The Islamist radicals who seized a vast arc of territory in northern Mali in the spring are intensifying their brutality against the population, according to victims, human rights groups, and U.N. and Malian officials. The attacks are being perpetrated as the United States, European countries and regional powers are readying an African force to retake northern Mali, after months of hesitation.
But such an action, if approved by the U.N. Security Council, is unlikely to begin until next summer or fall, U.S. and other Western officials say, and political turmoil in the south is adding to the uncertainty. That has raised fears that the extremists could consolidate their grip over the Texas-size territory and further terrorize civilians, particularly women and children.
“The people are losing all hope,” said Sadou Diallo, a former mayor of the northern city of Gao. “For the past eight months, they have lived without any government, without any actions taken against the Islamists. Now the Islamists feel they can do anything to the people.”
Refugees fleeing the north are now bringing stories that are darker than those recounted in interviews from this summer. Although their experiences cannot be independently verified — because the Islamists have threatened to kill or kidnap Westerners who visit — U.N. officials and human rights activists say that they have heard similar reports of horrific abuses and that some may amount to war crimes.
The refugees say the Islamists are raping and forcibly marrying women, and recruiting children for armed conflict. Social interaction deemed an affront to their interpretation of Islam is zealously punished through Islamic courts and a police force that has become more systematic and inflexible, human rights activists and local officials say.
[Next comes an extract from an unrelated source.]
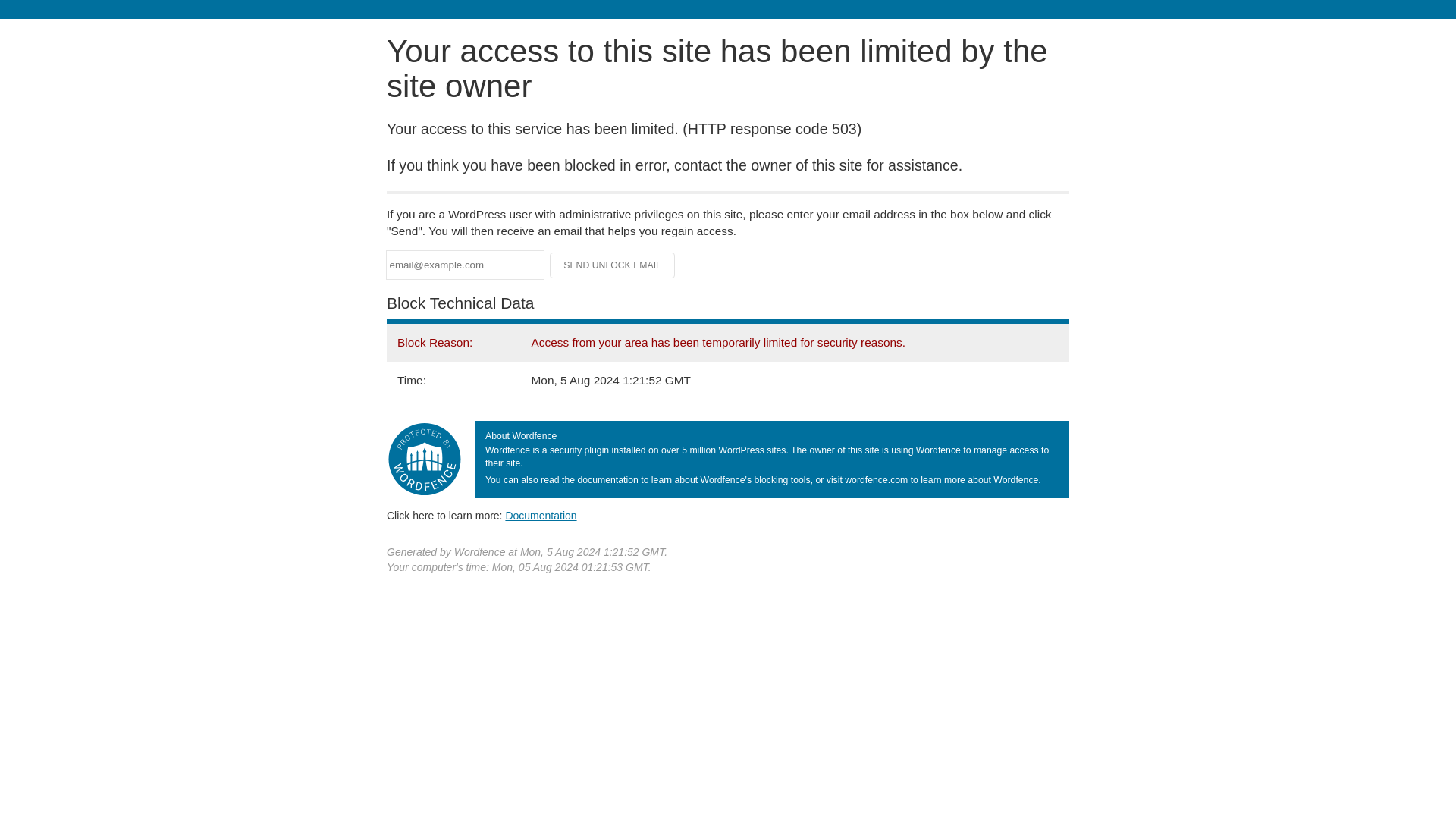
Send Unlock Email (612, 265)
Documentation (540, 515)
Send Unlock Email (612, 265)
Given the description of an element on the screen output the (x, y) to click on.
Two weeks ago, the Islamists publicly whipped three couples 100 times each in Timbuktu for not being married, human rights activists said.
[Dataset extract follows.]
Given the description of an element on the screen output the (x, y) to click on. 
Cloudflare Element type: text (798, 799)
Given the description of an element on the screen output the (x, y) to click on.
The Islamist police had spotted Hassan giving water to a male visitor at her house last month. Hassan’s brother knew an Islamist commander and pleaded for mercy. After spending 18 hours in jail, she was set free with a warning. The next day, she fled here to Segou, a town in southern Mali that has taken in thousands of the displaced, mostly women and children.
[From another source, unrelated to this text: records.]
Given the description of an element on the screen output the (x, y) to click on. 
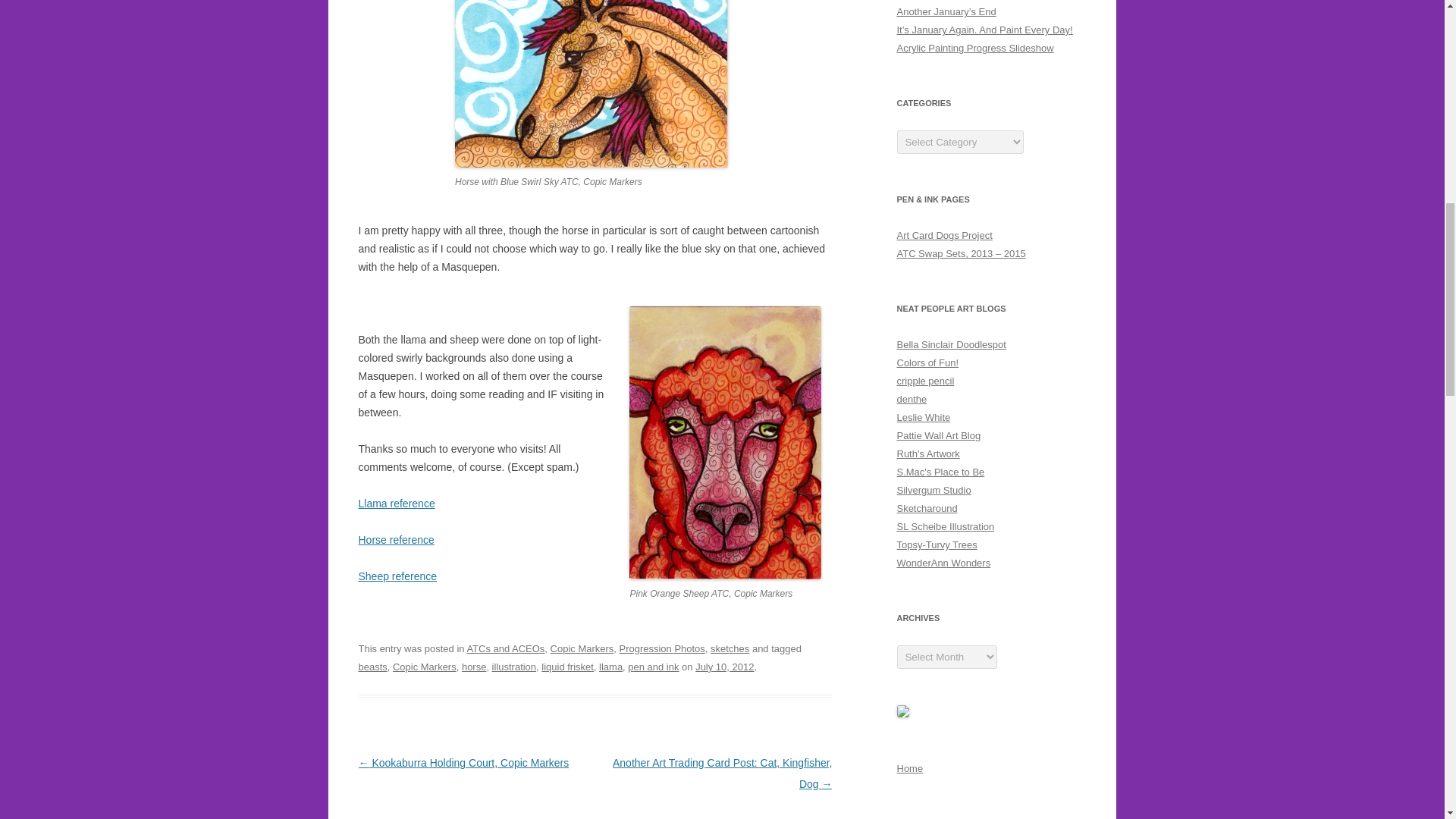
Horse with Blue Swirl Sky July 2012 (591, 83)
Ruth Hayes (927, 453)
Web Home for artist Sheri McClure-Pitler (940, 471)
vibrant art for colourful people (911, 398)
July 10, 2012 (724, 666)
Copic Markers (425, 666)
llama (610, 666)
beasts (372, 666)
ATCs and ACEOs (504, 648)
Progression Photos (661, 648)
David Jernigan (926, 508)
Copic Markers (582, 648)
S.L. Scheibe Creative Design (945, 526)
Artwork by Leslie White (923, 417)
9:23 pm (724, 666)
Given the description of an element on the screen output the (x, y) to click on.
It was fortunate, Hassan said, that she was handing the glass to her friend out on the veranda. “If they had found me with him near the bedroom, they would have shot us both on the spot,” she said.
With organization, ‘abuse’
Radical Islamists have transformed vast stretches of desert in the north into an enclave for al-Qaeda militants and other jihadists. They have imposed a hard-edged brand of sharia law, echoing Afghanistan’s Taliban movement, in this West African country where moderate Islam has thrived for centuries.